-- SELECTED TEXT --
No evidence Pope Francis told people ‘eat whatever you want’ in Holy Week

13 March 2025
What was claimed

Pope Francis told people to “eat whatever you want” during Holy Week, because “the sacrifice is not in the stomach but in the heart”.

Our verdict

There is no evidence the Pope said this. The passage does not appear in any of his annual messages for Lent, or in transcripts of his speeches.

Posts attributing a quote about Holy Week to Pope Francis are circulating on Facebook—but there’s no evidence he actually made the comments which have been shared. 

Holy Week in the Christian church is the last week of Lent and takes place between Palm Sunday and Easter. 

Lent is the 40-day period of fasting or abstinence in the run up to Easter. Christians believe this represents Jesus Christ’s time spent in the desert without food where he was tempted by the devil.

According to the posts now circulating on Facebook, Pope Francis told people to “eat whatever you want during Holy Week”, because “the sacrifice is not in the stomach but in the heart”.

-- EXERCISE DETAILS --
Continue the fact check about the quote attributed to Pope Francis on Holy Week from the point where it stops.

-- RECORDED INFORMATION --

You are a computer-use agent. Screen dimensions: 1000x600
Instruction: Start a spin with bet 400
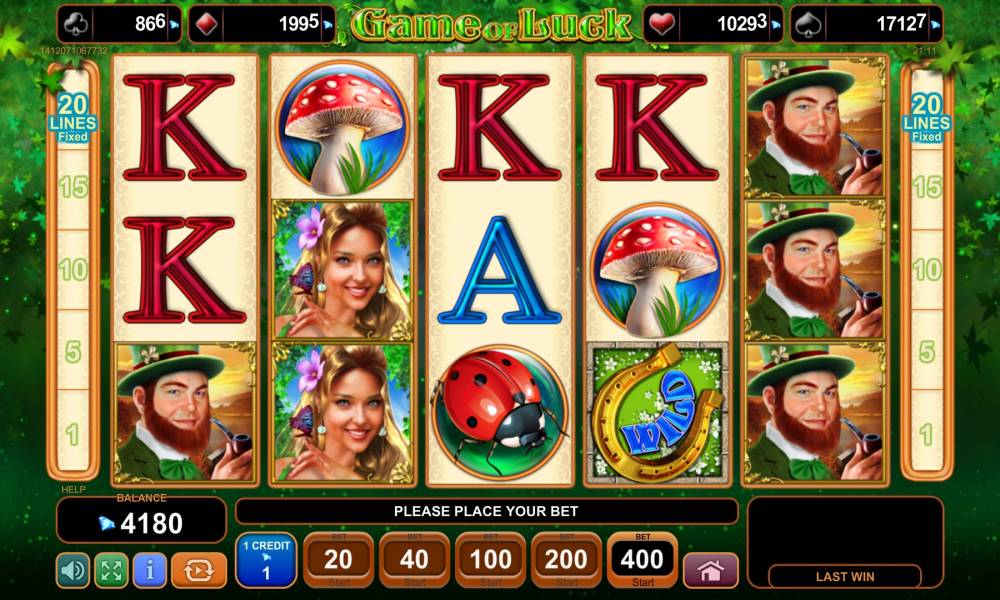pos(642,560)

-- OUTPUT OF THE TASK --
The message supposedly from the Pope goes on to say: “People abstain from eating meat, but they do not talk to their siblings and/or relatives, they do not visit their parents and do not take care of their children. 

“They do not share their food with those who need it most, they distance their children from their father/mother and/or grandparents, they criticize the lives of others, mistreat their partner, etc. Meat does not make you a bad person, just as a fish fillet will not make you a saint. 

“Better to seek a good relationship with God by doing good to others. Let us be less arrogant and more humble of heart.”

However, Full Fact can find no evidence Pope Francis ever actually said or wrote this. 

The passage does not appear in his annual message for Lent in 2025, or any of his previous messages since he became Pope in 2013

The theme of the Pope’s 2025 message was “Let us journey together in hope”, and in it he said it “would be a good Lenten exercise for us to compare our daily life with that of some migrant or foreigner, to learn how to sympathize with their experiences and in this way discover what God is asking of us so that we can better advance on our journey to the house of the Father”. It makes no reference to what people should eat.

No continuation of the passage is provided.